Data for analysis
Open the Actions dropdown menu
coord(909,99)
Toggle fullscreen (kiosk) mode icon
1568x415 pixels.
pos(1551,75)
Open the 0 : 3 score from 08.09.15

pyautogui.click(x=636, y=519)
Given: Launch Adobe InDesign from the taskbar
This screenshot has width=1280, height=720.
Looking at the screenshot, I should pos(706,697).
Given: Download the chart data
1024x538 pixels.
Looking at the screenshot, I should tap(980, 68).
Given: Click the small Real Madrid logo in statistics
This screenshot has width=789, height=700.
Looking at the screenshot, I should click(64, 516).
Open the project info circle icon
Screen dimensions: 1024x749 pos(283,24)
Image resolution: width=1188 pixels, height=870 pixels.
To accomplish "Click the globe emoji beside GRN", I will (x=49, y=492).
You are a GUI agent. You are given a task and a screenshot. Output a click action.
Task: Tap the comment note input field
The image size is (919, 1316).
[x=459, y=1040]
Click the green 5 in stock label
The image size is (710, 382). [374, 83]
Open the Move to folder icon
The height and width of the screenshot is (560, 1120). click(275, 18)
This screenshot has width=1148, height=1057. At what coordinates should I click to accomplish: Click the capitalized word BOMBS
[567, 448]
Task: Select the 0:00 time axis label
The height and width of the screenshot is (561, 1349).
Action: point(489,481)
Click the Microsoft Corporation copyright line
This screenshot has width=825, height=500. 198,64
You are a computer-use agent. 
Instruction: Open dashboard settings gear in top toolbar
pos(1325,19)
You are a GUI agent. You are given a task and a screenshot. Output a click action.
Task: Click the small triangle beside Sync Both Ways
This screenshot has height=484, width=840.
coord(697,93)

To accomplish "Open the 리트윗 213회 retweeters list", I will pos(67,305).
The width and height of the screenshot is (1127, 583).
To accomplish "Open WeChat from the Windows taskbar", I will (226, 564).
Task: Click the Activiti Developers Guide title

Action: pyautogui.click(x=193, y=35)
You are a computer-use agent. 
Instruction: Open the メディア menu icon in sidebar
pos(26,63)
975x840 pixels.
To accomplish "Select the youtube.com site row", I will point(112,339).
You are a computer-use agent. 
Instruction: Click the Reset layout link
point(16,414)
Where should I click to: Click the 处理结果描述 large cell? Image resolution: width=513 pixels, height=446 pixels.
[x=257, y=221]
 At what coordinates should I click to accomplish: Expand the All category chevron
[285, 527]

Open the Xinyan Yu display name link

What you need to do
Write out the lines above, starting at the line that contains "975x840 pixels." and ending with the final line, and nothing else; copy them exactly.

Solution
975x840 pixels.
To accomplish "Select the youtube.com site row", I will point(112,339).
You are a computer-use agent. 
Instruction: Click the Reset layout link
point(16,414)
Where should I click to: Click the 处理结果描述 large cell? Image resolution: width=513 pixels, height=446 pixels.
[x=257, y=221]
 At what coordinates should I click to accomplish: Expand the All category chevron
[285, 527]

Open the Xinyan Yu display name link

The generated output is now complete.